Personal fouls (PF) include slashing, tripping, illegal body checking, cross checking, unsportsmanlike conduct, unnecessary roughness, and equipment violations. While a stick-check (where a player makes contact with the opposition player's stick in order to knock the ball loose) is legal, a slashing violation is called when a player viciously makes contact with an opposing player or his stick. An illegal body check penalty is called for any contact where the ball is further than 5 yards (4.6 m) for high school and 3 yards (2.7 m) [37] for youth from the contact, the check is from behind, above the shoulders or below the knees, or was avoidable after the player has released the ball. Cross checking, where a player uses the shaft of his stick to push the opposition player off balance, is illegal in field lacrosse. Both unsportsmanlike conduct and unnecessary roughness are subject to the officiating crew's discretion, while equipment violations are governed strictly by regulations. [30] Any deliberate intent to injure opponents risks immediate disqualification. The substitute must serve out the 1 minute.

Technical fouls

Technical fouls include holding, interference, pushing, illegal offensive screening (usually referred to as a "moving pick"), "warding off", stalling, and off-sides. A screen, as employed in basketball strategy, is a blocking move by an offensive player, by standing beside or behind a defender, to free a teammate to shoot, or receive a pass; as in basketball players must remain stationary when screening. Warding off occurs when an offensive player uses his free hand to control the stick of an opposing player.

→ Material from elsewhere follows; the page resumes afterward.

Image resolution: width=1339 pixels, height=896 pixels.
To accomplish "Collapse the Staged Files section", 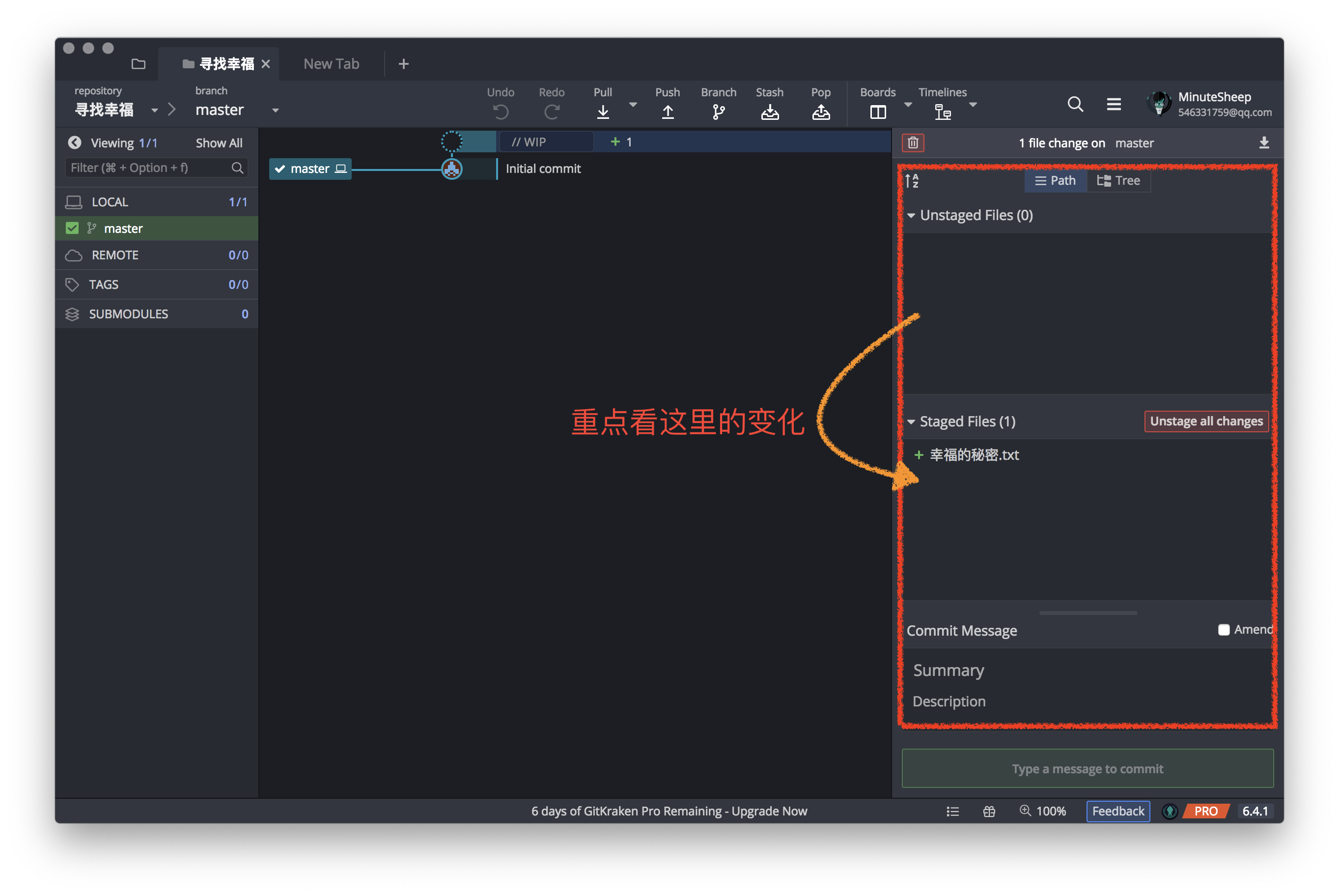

Offside has a unique implementation in field lacrosse. [38] Instituted with rule changes in 1921, it limits the number of players that are allowed on either side of the midfield line. [14] Offside occurs when there are fewer than three players on the offensive side of the midfield line or when there are fewer than four players on the defensive half of the midfield line (note: if players are exiting through the special-substitution area, it is not to be determined an offside violation). [25]

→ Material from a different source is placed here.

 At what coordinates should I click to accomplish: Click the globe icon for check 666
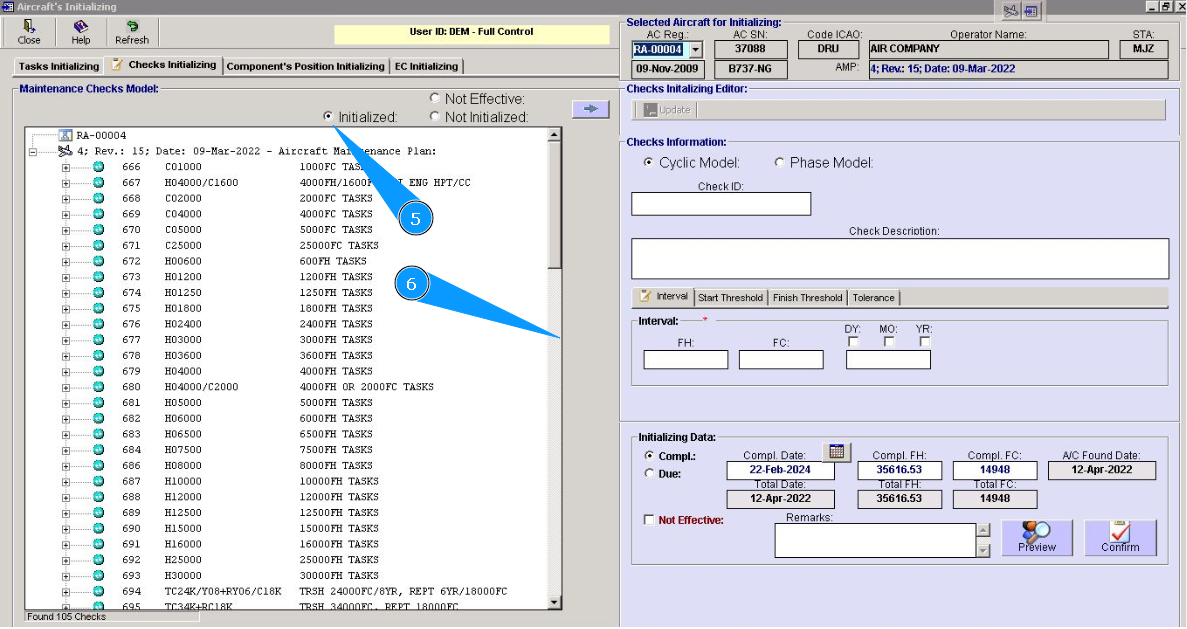coord(98,167)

A technical foul requires that the defenseman who fouled a player on the opposing team be placed in the penalty box for 30 seconds. As with a personal foul, until the penalty time expires, no replacement for the player is allowed and the team must play one man short. The player (or a replacement) is allowed to reenter the game once the time in the penalty box is over and the team is thus once again at full strength.

Domestic competition

College lacrosse, a spring sport in the United States, saw its earliest program established by New York University in 1877. [39] The first intercollegiate tournament was held in 1881 featuring four teams: New York University, Princeton University, Columbia University, and Harvard University. This tournament was won by Harvard. [7] [40] The United States Intercollegiate Lacrosse Association (USILA) was created in 1885, and awarded the inaugural Wingate Memorial Trophy to the University of Maryland as national champions in 1936. The award was presented to the team (or teams) with the best record until the National Collegiate Athletic Association (NCAA) instituted a playoff system in 1971. [41] [42] The NCAA sponsored its premier Men's Lacrosse Championship with the 1971 tournament where Cornell University defeated University of Maryland in the final. [43] In addition to the three divisions in the NCAA, college lacrosse in the United States is played by non-varsity Men's Collegiate Lacrosse Association and National College Lacrosse League club teams. [44] [45] [46]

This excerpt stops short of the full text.